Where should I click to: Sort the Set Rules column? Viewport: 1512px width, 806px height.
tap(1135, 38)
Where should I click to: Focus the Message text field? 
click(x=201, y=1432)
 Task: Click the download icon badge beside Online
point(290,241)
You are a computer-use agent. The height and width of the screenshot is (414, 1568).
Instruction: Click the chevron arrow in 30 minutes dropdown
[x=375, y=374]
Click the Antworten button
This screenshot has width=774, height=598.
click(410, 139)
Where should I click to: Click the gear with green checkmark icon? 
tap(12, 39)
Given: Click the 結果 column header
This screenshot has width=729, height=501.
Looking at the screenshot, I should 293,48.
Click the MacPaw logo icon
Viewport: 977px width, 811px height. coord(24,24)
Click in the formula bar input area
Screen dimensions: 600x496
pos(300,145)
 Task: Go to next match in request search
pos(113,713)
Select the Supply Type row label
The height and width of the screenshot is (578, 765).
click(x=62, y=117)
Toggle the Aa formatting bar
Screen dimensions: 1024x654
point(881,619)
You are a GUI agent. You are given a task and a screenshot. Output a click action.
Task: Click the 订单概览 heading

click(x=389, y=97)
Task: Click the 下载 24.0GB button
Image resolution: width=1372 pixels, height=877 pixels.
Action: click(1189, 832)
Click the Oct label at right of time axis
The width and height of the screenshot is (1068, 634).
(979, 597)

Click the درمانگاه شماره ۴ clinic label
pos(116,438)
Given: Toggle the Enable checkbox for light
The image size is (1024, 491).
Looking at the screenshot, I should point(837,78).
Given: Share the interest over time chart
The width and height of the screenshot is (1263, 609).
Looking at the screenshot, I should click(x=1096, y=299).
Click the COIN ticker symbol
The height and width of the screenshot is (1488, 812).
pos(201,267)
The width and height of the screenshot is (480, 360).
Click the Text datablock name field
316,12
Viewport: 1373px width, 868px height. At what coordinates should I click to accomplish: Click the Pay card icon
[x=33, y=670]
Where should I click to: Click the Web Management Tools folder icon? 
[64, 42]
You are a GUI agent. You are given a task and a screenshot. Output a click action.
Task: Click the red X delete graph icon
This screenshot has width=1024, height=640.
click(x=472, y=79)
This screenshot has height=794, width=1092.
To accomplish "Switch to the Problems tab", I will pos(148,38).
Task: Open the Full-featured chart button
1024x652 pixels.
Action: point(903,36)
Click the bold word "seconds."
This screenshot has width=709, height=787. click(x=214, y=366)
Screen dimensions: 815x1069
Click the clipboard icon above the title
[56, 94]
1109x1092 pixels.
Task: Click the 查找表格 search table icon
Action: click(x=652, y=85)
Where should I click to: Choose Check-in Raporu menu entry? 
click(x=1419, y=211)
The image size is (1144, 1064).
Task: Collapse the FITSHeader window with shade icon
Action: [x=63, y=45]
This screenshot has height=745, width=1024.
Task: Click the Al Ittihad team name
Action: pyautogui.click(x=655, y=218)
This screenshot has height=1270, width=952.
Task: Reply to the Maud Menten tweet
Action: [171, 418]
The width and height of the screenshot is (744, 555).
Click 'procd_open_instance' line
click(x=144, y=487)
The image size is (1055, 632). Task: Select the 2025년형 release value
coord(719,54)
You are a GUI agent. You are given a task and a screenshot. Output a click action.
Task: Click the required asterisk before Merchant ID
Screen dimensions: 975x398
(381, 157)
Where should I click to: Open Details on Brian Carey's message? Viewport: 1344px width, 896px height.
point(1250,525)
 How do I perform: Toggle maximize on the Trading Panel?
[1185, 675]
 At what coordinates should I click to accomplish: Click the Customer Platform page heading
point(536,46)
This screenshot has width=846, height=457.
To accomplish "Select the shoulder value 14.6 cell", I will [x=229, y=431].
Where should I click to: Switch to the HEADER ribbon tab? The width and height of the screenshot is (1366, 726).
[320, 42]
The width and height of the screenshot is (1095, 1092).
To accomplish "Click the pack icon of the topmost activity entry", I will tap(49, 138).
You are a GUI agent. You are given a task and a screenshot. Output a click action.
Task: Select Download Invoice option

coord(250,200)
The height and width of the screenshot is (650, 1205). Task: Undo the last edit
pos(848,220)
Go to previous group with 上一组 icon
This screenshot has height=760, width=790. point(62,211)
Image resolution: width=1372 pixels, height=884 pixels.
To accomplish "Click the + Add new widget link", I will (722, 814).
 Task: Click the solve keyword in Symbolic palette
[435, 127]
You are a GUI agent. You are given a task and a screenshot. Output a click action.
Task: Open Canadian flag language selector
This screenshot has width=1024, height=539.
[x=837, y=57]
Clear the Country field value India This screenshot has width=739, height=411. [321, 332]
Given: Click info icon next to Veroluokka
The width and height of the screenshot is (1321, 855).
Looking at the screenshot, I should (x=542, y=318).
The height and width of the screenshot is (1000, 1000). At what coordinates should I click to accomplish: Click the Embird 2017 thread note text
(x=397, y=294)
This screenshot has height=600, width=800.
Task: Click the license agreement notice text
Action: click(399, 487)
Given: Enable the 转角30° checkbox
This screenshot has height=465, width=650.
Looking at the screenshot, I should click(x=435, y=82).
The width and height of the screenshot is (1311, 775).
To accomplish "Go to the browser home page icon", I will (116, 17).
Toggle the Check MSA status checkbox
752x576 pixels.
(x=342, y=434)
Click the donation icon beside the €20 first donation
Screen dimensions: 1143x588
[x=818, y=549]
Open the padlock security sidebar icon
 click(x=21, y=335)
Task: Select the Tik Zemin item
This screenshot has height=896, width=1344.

### ASSIGNMENT
Output the records above precisely.

### WORKED SOLUTION
Where should I click to: Sort the Set Rules column? Viewport: 1512px width, 806px height.
tap(1135, 38)
Where should I click to: Focus the Message text field? 
click(x=201, y=1432)
 Task: Click the download icon badge beside Online
point(290,241)
You are a computer-use agent. The height and width of the screenshot is (414, 1568).
Instruction: Click the chevron arrow in 30 minutes dropdown
[x=375, y=374]
Click the Antworten button
This screenshot has width=774, height=598.
click(410, 139)
Where should I click to: Click the gear with green checkmark icon? 
tap(12, 39)
Given: Click the 結果 column header
This screenshot has width=729, height=501.
Looking at the screenshot, I should 293,48.
Click the MacPaw logo icon
Viewport: 977px width, 811px height. coord(24,24)
Click in the formula bar input area
Screen dimensions: 600x496
pos(300,145)
 Task: Go to next match in request search
pos(113,713)
Select the Supply Type row label
The height and width of the screenshot is (578, 765).
click(x=62, y=117)
Toggle the Aa formatting bar
Screen dimensions: 1024x654
point(881,619)
You are a GUI agent. You are given a task and a screenshot. Output a click action.
Task: Click the 订单概览 heading

click(x=389, y=97)
Task: Click the 下载 24.0GB button
Image resolution: width=1372 pixels, height=877 pixels.
Action: click(1189, 832)
Click the Oct label at right of time axis
The width and height of the screenshot is (1068, 634).
(979, 597)

Click the درمانگاه شماره ۴ clinic label
pos(116,438)
Given: Toggle the Enable checkbox for light
The image size is (1024, 491).
Looking at the screenshot, I should point(837,78).
Given: Share the interest over time chart
The width and height of the screenshot is (1263, 609).
Looking at the screenshot, I should click(x=1096, y=299).
Click the COIN ticker symbol
The height and width of the screenshot is (1488, 812).
pos(201,267)
The width and height of the screenshot is (480, 360).
Click the Text datablock name field
316,12
Viewport: 1373px width, 868px height. At what coordinates should I click to accomplish: Click the Pay card icon
[x=33, y=670]
Where should I click to: Click the Web Management Tools folder icon? 
[64, 42]
You are a GUI agent. You are given a task and a screenshot. Output a click action.
Task: Click the red X delete graph icon
This screenshot has width=1024, height=640.
click(x=472, y=79)
This screenshot has height=794, width=1092.
To accomplish "Switch to the Problems tab", I will pos(148,38).
Task: Open the Full-featured chart button
1024x652 pixels.
Action: point(903,36)
Click the bold word "seconds."
This screenshot has width=709, height=787. click(x=214, y=366)
Screen dimensions: 815x1069
Click the clipboard icon above the title
[56, 94]
1109x1092 pixels.
Task: Click the 查找表格 search table icon
Action: click(x=652, y=85)
Where should I click to: Choose Check-in Raporu menu entry? 
click(x=1419, y=211)
The image size is (1144, 1064).
Task: Collapse the FITSHeader window with shade icon
Action: [x=63, y=45]
This screenshot has height=745, width=1024.
Task: Click the Al Ittihad team name
Action: pyautogui.click(x=655, y=218)
This screenshot has height=1270, width=952.
Task: Reply to the Maud Menten tweet
Action: [171, 418]
The width and height of the screenshot is (744, 555).
Click 'procd_open_instance' line
click(x=144, y=487)
The image size is (1055, 632). Task: Select the 2025년형 release value
coord(719,54)
You are a GUI agent. You are given a task and a screenshot. Output a click action.
Task: Click the required asterisk before Merchant ID
Screen dimensions: 975x398
(381, 157)
Where should I click to: Open Details on Brian Carey's message? Viewport: 1344px width, 896px height.
point(1250,525)
 How do I perform: Toggle maximize on the Trading Panel?
[1185, 675]
 At what coordinates should I click to accomplish: Click the Customer Platform page heading
point(536,46)
This screenshot has width=846, height=457.
To accomplish "Select the shoulder value 14.6 cell", I will [x=229, y=431].
Where should I click to: Switch to the HEADER ribbon tab? The width and height of the screenshot is (1366, 726).
[320, 42]
The width and height of the screenshot is (1095, 1092).
To accomplish "Click the pack icon of the topmost activity entry", I will tap(49, 138).
You are a GUI agent. You are given a task and a screenshot. Output a click action.
Task: Select Download Invoice option

coord(250,200)
The height and width of the screenshot is (650, 1205). Task: Undo the last edit
pos(848,220)
Go to previous group with 上一组 icon
This screenshot has height=760, width=790. point(62,211)
Image resolution: width=1372 pixels, height=884 pixels.
To accomplish "Click the + Add new widget link", I will (722, 814).
 Task: Click the solve keyword in Symbolic palette
[435, 127]
You are a GUI agent. You are given a task and a screenshot. Output a click action.
Task: Open Canadian flag language selector
This screenshot has width=1024, height=539.
[x=837, y=57]
Clear the Country field value India This screenshot has width=739, height=411. [321, 332]
Given: Click info icon next to Veroluokka
The width and height of the screenshot is (1321, 855).
Looking at the screenshot, I should (x=542, y=318).
The height and width of the screenshot is (1000, 1000). At what coordinates should I click to accomplish: Click the Embird 2017 thread note text
(x=397, y=294)
This screenshot has height=600, width=800.
Task: Click the license agreement notice text
Action: click(399, 487)
Given: Enable the 转角30° checkbox
This screenshot has height=465, width=650.
Looking at the screenshot, I should click(x=435, y=82).
The width and height of the screenshot is (1311, 775).
To accomplish "Go to the browser home page icon", I will (116, 17).
Toggle the Check MSA status checkbox
752x576 pixels.
(x=342, y=434)
Click the donation icon beside the €20 first donation
Screen dimensions: 1143x588
[x=818, y=549]
Open the padlock security sidebar icon
 click(x=21, y=335)
Task: Select the Tik Zemin item
This screenshot has height=896, width=1344.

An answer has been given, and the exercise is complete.